● **PROVIDED ENTRIES**
######
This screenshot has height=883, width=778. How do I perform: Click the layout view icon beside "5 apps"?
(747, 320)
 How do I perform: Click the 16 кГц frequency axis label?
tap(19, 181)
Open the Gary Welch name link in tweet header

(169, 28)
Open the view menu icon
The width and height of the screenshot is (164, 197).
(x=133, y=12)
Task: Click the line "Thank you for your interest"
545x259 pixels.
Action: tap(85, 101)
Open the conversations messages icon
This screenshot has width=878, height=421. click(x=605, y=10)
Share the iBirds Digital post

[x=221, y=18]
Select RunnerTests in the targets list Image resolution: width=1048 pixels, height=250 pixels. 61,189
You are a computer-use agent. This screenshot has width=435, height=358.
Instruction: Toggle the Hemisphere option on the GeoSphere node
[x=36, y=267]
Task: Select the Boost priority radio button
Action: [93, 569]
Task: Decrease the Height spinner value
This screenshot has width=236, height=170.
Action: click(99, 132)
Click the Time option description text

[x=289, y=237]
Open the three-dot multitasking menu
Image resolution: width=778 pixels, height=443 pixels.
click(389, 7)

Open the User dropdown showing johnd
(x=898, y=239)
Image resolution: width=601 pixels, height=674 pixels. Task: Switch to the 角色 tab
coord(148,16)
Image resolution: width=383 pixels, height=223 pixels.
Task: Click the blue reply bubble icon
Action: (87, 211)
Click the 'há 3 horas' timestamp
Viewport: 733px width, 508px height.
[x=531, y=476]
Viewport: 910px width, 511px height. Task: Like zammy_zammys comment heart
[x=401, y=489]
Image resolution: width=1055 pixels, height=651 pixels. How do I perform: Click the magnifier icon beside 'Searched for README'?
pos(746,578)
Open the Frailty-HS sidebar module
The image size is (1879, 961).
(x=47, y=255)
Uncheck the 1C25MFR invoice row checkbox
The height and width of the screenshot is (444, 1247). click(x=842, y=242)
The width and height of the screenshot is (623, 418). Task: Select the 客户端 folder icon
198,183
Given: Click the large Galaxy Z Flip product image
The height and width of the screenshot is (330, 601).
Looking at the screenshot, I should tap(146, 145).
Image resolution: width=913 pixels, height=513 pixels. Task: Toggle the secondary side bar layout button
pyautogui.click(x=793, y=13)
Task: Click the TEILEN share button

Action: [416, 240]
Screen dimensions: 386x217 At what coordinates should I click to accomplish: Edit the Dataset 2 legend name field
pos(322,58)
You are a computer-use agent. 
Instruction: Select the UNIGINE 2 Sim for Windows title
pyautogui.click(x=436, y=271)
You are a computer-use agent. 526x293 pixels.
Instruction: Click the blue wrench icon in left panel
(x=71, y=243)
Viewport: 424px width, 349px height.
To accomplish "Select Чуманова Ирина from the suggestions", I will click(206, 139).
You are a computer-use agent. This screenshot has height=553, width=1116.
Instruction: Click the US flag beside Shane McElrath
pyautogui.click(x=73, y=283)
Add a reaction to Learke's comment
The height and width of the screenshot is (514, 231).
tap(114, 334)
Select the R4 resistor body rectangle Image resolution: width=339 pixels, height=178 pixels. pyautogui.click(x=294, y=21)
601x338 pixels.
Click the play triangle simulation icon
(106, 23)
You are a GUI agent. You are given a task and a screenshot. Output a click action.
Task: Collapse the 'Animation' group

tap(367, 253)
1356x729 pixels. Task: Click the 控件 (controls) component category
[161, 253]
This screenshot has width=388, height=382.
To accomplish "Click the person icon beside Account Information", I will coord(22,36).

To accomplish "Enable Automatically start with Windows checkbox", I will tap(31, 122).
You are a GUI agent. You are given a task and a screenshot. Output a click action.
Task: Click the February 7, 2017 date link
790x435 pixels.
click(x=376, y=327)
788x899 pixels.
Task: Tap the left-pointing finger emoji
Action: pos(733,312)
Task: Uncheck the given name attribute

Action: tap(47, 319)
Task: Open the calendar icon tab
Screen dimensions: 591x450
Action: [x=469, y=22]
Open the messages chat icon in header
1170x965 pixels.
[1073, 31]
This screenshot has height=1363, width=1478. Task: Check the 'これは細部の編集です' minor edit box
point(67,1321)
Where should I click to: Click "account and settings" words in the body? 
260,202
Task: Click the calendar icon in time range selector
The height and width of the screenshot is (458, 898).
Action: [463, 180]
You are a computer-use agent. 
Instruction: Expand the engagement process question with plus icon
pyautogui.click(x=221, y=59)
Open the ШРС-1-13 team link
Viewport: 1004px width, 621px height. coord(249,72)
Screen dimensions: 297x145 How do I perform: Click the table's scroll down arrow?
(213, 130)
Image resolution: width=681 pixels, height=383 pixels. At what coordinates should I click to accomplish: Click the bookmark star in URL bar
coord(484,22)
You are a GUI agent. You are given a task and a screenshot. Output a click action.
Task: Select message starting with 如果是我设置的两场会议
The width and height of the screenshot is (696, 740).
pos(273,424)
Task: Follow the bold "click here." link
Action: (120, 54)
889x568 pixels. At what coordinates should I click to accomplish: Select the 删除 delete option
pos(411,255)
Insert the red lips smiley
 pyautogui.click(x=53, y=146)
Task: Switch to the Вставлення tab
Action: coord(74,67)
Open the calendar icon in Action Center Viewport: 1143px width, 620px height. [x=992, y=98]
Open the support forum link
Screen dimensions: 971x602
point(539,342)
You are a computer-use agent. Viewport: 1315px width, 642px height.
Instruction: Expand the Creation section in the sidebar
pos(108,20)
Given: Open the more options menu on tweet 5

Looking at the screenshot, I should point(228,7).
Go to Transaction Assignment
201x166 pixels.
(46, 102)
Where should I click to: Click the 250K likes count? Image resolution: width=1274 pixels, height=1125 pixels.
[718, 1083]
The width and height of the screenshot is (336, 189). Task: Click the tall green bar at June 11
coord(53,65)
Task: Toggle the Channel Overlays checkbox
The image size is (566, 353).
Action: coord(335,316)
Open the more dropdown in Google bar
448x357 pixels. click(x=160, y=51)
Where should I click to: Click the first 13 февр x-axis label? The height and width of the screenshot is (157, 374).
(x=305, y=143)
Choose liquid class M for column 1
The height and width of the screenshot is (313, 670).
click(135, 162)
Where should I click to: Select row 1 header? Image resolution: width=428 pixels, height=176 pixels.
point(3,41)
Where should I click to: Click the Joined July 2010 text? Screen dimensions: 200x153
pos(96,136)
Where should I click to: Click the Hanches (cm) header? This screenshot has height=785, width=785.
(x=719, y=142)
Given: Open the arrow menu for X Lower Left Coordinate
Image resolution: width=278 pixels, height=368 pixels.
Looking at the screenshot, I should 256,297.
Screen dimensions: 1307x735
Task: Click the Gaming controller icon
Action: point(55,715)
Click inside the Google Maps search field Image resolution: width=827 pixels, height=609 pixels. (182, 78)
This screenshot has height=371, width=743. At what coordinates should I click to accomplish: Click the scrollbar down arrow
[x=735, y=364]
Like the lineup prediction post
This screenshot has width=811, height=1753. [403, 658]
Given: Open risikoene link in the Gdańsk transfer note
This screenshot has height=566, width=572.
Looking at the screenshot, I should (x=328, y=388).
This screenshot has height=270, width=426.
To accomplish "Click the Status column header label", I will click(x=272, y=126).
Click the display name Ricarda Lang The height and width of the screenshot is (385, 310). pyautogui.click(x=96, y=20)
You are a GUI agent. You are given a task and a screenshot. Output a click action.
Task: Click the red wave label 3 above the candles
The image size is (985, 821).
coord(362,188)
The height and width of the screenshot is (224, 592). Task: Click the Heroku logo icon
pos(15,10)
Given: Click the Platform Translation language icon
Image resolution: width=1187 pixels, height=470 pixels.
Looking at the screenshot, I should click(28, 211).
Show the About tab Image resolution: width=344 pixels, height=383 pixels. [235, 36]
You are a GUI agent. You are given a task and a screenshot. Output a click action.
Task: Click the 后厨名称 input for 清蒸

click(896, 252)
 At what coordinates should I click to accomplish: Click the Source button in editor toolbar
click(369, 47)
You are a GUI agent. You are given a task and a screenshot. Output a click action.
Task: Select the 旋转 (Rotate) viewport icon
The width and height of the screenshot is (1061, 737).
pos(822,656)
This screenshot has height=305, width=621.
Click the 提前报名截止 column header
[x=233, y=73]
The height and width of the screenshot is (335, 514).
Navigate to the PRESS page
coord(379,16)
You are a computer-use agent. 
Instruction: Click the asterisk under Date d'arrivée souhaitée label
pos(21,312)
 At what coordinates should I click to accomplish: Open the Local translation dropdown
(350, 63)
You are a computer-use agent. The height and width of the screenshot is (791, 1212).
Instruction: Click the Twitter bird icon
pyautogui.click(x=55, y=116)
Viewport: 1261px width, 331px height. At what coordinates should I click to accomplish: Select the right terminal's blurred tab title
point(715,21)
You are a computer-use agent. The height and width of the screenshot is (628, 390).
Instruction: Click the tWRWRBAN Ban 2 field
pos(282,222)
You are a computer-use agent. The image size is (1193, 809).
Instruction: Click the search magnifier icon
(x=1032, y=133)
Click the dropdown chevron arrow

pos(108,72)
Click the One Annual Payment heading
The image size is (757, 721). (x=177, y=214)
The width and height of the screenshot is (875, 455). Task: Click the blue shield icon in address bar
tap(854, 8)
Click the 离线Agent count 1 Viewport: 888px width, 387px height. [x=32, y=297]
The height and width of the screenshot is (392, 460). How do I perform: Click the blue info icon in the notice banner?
######
Where the string "computer" shows up in the listing above, copy the line that holds it.

● **ANSWER SECTION**
You are a computer-use agent. This screenshot has width=435, height=358.
You are a computer-use agent. 
You are a computer-use agent. 526x293 pixels.
You are a computer-use agent. This screenshot has height=553, width=1116.
You are a computer-use agent. 
You are a computer-use agent. Viewport: 1315px width, 642px height.
You are a computer-use agent. 
You are a computer-use agent. The height and width of the screenshot is (791, 1212).
You are a computer-use agent. The height and width of the screenshot is (628, 390).
You are a computer-use agent. The image size is (1193, 809).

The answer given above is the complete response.